Chicken Tikka Masala – the nation’s favourite. Many years ago it used to be one the favourites in my house. Then my youngest went veggie but missed the flavours of a good masala sauce. The problem with takeaways, and believe me there a lot of them round my way, is the sauce is too red as in unnaturally so, or it contains nuts. It would seem many of the restaurants buy in sauces prepared off site and so are unable to make the sauce to your liking. So after a few experiments I think I have come up with something that is pretty good and certainly goes down well but doubt it is authentic.

I apologise for the picture quality. It was late and everyone was hungry.

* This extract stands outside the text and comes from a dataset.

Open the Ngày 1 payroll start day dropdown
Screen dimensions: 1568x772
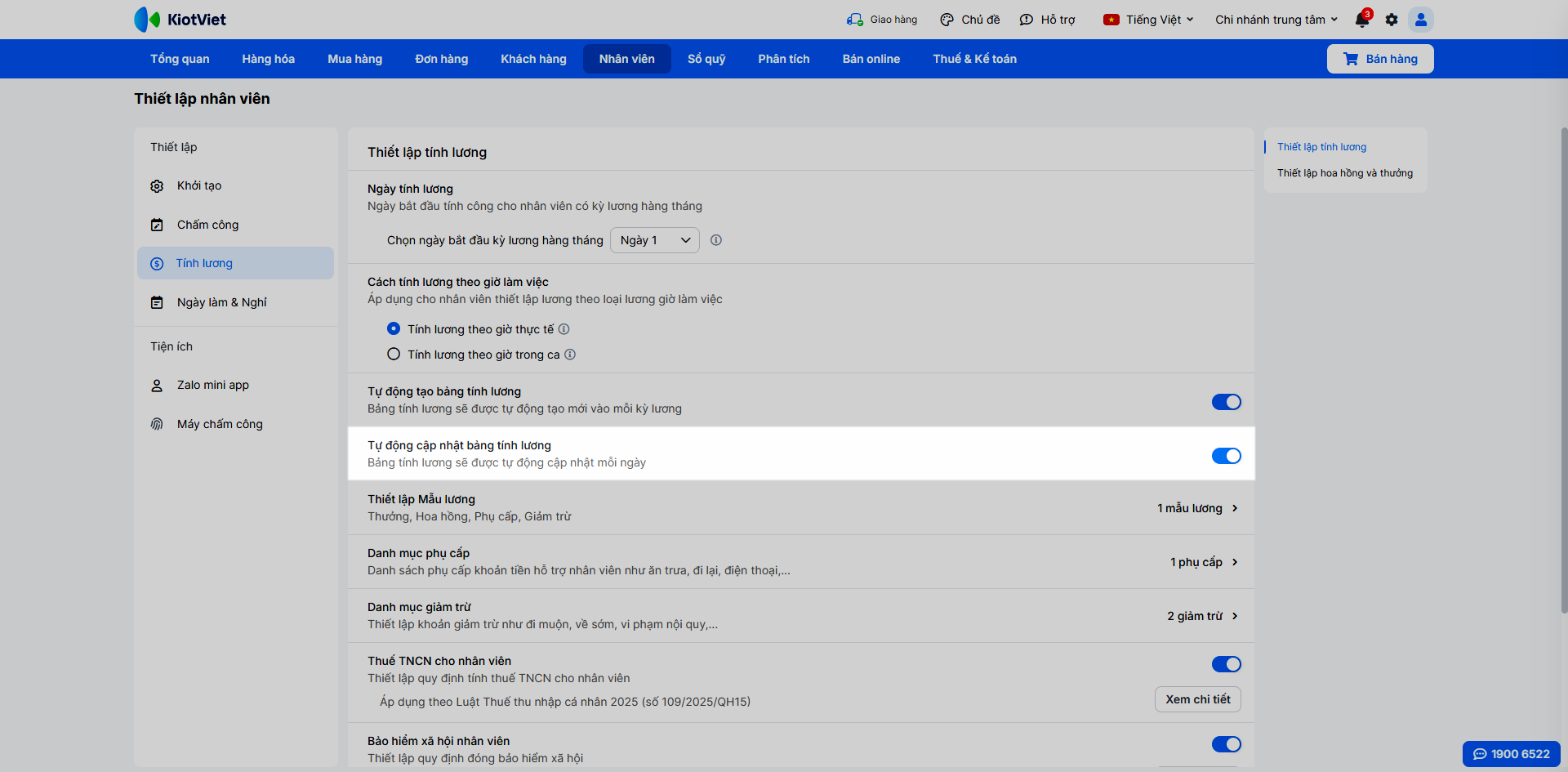[655, 240]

3-4 tablespoons sunflower oil
1 large onion – finely chopped
1 green chili – finely chopped (seeds removed if you don’t want it too hot)
1cm piece of ginger – finely chopped
1 clove garlic – finely chopped or crushed
1 tin/carton of pasata – or use chopped tomatoes and blend the sauce before adding the paneer
1 teaspoon whole cumin seeds
1 teaspoon black mustard seeds
5-6 cardamom pods – remove the husks and crush the seeds inside
2-3 tablespoons natural yogurt
1 teaspoon salt
a little less than 1 teaspoon sugar
1 packet of paneer – cut into 1cm cubes
handful of coriander leaves – roughly chopped

Take a heavy saucepan and heat the oil. Add the onion, garlic, chili, ginger, cumin seeds, mustard seeds and cardamom seeds and fry gently until soft. Add the tomatoes, salt and sugar, bring to boil then gently simmer for 10-15 minutes. Add the paneer and coriander and leave to stand or on a low heat for 20 minutes or so to allow the paneer to absorb the flavours of the sauce. Add the yogurt and stir gently.

Serve with steamed Basmati rice

Paneer on Skewers

We had a few neighbours over recently and I made a few nibbly things. These were great – based on the recipe from Vicky Bhogal’s Year of Cooking Like Mummyjii

Take about 300g paneer and cut into cubes. Place in a bowl with a yellow pepper cut to pieces the same size and a red onion again cut into similar sized chunks. Add about 3 tablespoons of olive or sunflower oil, 2 tablespoons lemon juice, 1 teaspoon each of garam masala, ground corainder, salt and paprika. Then add 1 crushed clove of garlic and a small piece of grated ginger. Finally throw in a handful of chopped coriander, mix well, cover and leave for at least an hour.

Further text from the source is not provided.